> [EXERCISE BRIEF]: Where a line below holds the string "agent", that line goes into the answer.

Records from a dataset
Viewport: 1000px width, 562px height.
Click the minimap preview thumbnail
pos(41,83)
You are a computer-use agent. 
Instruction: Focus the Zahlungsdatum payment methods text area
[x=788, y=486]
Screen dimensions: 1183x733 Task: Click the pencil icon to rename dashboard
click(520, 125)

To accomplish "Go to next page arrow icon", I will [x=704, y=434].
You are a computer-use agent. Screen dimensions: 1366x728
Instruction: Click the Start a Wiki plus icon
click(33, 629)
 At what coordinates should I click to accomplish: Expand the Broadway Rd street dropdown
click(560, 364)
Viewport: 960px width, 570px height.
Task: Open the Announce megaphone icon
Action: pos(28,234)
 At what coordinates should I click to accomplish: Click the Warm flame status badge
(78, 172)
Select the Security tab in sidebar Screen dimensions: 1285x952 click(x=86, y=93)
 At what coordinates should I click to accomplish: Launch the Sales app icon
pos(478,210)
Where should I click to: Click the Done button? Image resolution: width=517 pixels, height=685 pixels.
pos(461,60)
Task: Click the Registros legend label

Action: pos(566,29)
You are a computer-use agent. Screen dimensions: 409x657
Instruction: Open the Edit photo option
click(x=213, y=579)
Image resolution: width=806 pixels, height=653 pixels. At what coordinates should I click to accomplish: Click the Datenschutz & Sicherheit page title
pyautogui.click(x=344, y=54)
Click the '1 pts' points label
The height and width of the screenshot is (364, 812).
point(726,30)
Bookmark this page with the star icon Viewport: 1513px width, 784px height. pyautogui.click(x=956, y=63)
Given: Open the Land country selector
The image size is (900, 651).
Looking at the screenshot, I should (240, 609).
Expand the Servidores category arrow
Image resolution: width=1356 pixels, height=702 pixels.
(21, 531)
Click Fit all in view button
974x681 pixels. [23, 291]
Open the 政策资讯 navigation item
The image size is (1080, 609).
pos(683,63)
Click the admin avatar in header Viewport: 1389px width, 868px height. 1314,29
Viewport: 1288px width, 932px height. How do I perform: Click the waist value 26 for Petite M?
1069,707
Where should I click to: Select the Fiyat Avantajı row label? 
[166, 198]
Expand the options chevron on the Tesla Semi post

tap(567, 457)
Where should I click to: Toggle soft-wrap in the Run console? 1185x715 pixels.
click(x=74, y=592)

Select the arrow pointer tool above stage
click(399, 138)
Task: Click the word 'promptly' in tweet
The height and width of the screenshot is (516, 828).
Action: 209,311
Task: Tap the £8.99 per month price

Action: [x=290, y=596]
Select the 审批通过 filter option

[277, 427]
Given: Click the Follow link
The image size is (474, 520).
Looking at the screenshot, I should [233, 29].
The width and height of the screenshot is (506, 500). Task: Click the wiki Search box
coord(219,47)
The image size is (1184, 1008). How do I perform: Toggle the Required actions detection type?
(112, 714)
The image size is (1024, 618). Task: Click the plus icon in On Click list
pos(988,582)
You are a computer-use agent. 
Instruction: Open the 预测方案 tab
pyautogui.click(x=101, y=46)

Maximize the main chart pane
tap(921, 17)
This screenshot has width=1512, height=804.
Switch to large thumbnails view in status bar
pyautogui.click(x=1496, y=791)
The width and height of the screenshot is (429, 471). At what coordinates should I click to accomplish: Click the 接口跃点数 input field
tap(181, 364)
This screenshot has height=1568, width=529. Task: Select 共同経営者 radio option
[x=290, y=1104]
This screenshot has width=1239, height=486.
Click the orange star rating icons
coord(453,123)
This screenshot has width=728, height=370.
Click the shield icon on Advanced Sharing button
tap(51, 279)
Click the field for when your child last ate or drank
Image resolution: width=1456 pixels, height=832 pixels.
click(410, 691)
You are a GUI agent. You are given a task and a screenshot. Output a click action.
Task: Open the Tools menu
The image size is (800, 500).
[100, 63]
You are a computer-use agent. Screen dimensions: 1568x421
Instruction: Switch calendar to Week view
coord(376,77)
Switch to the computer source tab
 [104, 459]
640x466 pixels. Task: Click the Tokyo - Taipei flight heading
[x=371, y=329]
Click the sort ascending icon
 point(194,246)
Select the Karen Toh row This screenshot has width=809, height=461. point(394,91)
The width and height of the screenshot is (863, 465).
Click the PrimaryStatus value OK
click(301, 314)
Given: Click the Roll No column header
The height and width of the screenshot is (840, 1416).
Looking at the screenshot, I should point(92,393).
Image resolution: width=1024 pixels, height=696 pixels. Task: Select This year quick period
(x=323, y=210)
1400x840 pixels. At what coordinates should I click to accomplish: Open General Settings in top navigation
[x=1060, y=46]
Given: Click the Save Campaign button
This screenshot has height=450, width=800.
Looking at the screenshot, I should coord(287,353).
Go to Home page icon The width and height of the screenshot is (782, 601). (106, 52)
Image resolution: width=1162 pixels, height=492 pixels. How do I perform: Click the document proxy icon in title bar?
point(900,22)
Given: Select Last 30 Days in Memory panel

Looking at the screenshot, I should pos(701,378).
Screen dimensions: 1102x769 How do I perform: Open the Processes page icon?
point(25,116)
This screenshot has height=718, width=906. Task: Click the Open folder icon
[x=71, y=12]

> [EXERCISE OUTPUT]:
You are a computer-use agent. 
You are a computer-use agent. Screen dimensions: 1366x728
You are a computer-use agent. Screen dimensions: 409x657
You are a computer-use agent. 
You are a GUI agent. You are given a task and a screenshot. Output a click action.
You are a computer-use agent. Screen dimensions: 1568x421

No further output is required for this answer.